Menurut Setiadi, masalah sah atau tidaknya pengangkatan penyidik di KPK merupakan objek dan kewenangan Pengadilan Tata Usaha Negara (PTUN). Sementara itu, lingkup kewenangan praperadilan sesuai Pasal 1 angka 10 juncto Pasal 77 huruf a KUHAP terbatas hanya mengenai sah atau tidak penangkapan, penahanan, penghentian penyidikan atau penuntutan, serta permintaan ganti kerugian atau rehabilitasi oleh tersangka.
Ia menuturkan putusan Mahkamah Konstitusi nomor 21 tahun 2015 memperluas ruang lingkup praperadilan sehingga bisa memeriksa penetapan tersangka, penggeledahan, dan penyitaan termasuk upaya paksa yang bisa diperiksa dalam praperadilan.
Baca juga: Pengacara Sebut Penetapan Tersangka Setya Novanto Berdasarkan Asumsi
"Oleh karena itu permohonan sudah sepatutnya ditolak atau setidaknya tidak dapat diterima," kata Setiadi di Pengadilan Negeri Jakarta Selatan, Jumat, 22 September 2017.
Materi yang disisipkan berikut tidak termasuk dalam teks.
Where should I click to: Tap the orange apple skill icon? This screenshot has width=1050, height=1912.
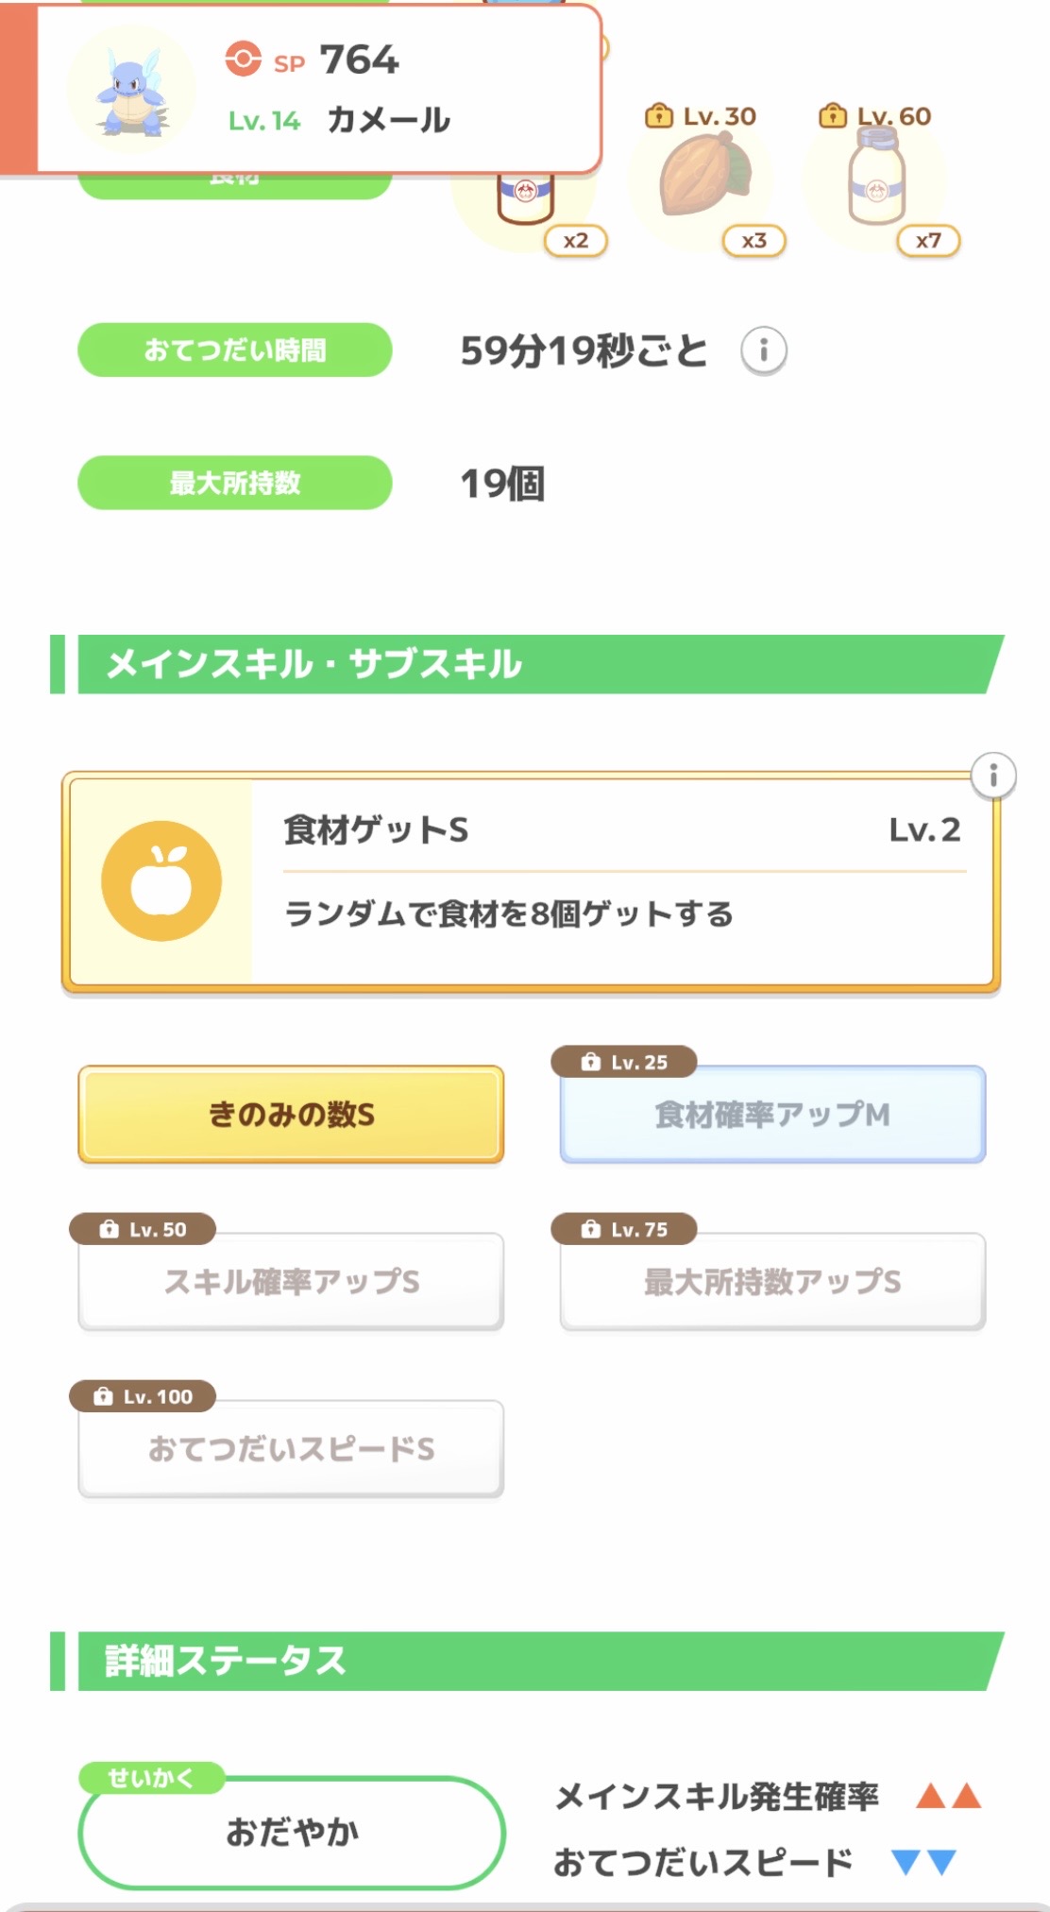point(161,880)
Dalam persidangan sebelumnya, tim advokasi Setya Novanto mengatakan penetapan kliennya sebagai tersangka oleh KPK tidak sah. Mereka menilai penyelidik dan penyidik yang ditunjuk tidak berasal dari kepolisian atau kejaksaan.
Tim kuasa hukum Setya Novanto juga menyoal adanya 17 penyidik dari polri yang diangkat menjadi pegawai tetap KPK. Menurut anggota tim advokasi, Ida Jaka Mulyana, para penyidik itu belum diberhentikan secara hormat dan masih aktif di kepolisian.
"Hal ini bertentangan dengan kriteria penyidik KPK karena berstatus ganda. Pasal 39 UU KPK menjelaskan yang bisa jadi penyidik adalah yang berhenti sementara dari polri dan kejaksaan," kata Ida, Rabu kemarin.